Place a check mark next to the following entries: (if there)
R0 - HKCU\Software\Microsoft\Internet Explorer\Main,Start Page = http://24.248.216.205/exchange/
Important: Close all windows except for HijackThis and then click Fix checked.
Exit HijackThis and restart the computer to register the changes made by HijackThis.
----------
Run the Kaspersky Online Scanner (http://www.kaspersky.com/virusscanner)
In Microsoft Windows Vista, you must open the Web browser using the Run as Administrator command. From the Desktop right click the icon to open the browser and choose Run as Administrator.
- Click on SCAN NOW
- Click Accept.
- The program will then begin downloading the latest definition files.
- Once the files have been downloaded locate the Scan Settings and have it scan My Computer.
- The scan will take a while, so be patient and let it finish.
When the scan is done, in the Scan is complete window, any infection is displayed.
There is no option to clean/disinfect, however, we need to analyze the information on the report.
To obtain the report:
Click on: Save Report As- Next, in the Save as prompt, Save in area, select: Desktop.
- In the File name area use KScan, or something similar.
- In Save as type: click the drop arrow and select: Text file [*.txt]
- Then, click: Save
(http://i154.photobucket.com/albums/s258/evilfantasy69/Kas-Savetxt.gif)
Copy and paste the Kaspersky Online Scanner Report in your next reply.
Note for Internet Explorer 7 users: If at any time you have trouble viewing the accept button of the license, click on the Zoom tool located at the bottom right of the IE window and set the zoom to 75%. Once the license is accepted, reset to 100%.
-
Not much here:
--------------------------------------------------------------------------------
KASPERSKY ONLINE SCANNER 7 REPORT
Wednesday, September 17, 2008
Operating System: Microsoft Windows XP Professional Service Pack 2 (build 2600)

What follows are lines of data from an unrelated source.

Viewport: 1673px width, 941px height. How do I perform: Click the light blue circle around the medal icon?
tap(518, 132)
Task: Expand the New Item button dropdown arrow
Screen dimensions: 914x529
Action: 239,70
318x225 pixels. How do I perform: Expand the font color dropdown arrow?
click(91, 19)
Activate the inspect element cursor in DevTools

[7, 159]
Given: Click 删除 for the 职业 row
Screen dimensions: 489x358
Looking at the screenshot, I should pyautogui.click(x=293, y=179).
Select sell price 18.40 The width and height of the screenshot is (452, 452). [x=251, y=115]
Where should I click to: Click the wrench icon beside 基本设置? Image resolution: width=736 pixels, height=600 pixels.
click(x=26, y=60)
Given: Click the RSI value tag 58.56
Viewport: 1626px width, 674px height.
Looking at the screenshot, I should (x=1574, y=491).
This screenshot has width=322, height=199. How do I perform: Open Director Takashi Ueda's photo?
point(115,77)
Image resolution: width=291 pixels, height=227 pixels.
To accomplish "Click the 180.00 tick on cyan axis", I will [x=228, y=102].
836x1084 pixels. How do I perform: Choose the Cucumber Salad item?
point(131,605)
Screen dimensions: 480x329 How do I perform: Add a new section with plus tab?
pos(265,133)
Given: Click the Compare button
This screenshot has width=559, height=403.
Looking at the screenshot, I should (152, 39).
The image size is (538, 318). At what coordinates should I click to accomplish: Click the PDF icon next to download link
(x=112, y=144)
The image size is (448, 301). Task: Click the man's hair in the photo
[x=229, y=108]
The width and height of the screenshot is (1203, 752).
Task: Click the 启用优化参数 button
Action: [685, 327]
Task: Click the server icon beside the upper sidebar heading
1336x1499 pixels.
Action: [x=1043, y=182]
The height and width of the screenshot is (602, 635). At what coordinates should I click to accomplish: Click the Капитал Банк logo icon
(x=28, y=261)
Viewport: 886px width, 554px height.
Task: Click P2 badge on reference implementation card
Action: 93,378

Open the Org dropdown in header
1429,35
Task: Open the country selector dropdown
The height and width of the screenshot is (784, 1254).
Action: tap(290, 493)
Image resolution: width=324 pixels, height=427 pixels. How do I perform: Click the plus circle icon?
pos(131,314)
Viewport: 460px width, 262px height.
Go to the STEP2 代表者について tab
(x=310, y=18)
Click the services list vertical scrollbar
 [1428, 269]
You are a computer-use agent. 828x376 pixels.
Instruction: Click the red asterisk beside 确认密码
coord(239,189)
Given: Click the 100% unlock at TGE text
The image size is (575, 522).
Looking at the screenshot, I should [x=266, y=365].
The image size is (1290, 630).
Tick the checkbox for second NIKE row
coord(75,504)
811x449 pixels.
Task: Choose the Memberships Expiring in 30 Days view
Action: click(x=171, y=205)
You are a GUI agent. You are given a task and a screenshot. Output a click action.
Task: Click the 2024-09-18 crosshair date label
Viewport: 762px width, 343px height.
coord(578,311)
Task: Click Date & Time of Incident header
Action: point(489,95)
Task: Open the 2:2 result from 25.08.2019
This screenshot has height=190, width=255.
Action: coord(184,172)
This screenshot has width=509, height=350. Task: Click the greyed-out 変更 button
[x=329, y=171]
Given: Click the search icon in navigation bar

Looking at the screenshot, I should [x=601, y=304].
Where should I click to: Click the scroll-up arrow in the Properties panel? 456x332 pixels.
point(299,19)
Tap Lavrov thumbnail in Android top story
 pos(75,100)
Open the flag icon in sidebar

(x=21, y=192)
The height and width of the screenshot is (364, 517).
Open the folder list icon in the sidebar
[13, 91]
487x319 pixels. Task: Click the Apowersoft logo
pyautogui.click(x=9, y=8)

Kaspersky Online Scanner 7 version: 7.0.25.0
Program database last update: Wednesday, September 17, 2008 22:24:55
Records in database: 1246444
--------------------------------------------------------------------------------
Scan settings:
Scan using the following database: extended
Scan archives: yes
Scan mail databases: yes
Scan area - My Computer:
C:\
D:\
E:\
F:\
G:\
H:\
Scan statistics:
Files scanned: 53421
Threat name: 0
Infected objects: 0
Suspicious objects: 0
Duration of the scan: 04:48:24
No malware has been detected. The scan area is clean.
The selected area was scanned.
-
Whatever is going on I'm pretty sure it isn't malware.
-
Um, yep! :D
I sure was hoping someone else had encountered this annoying dialing sound as well.
-
You might try posting in the Windows forum to see if someone there knows what it is.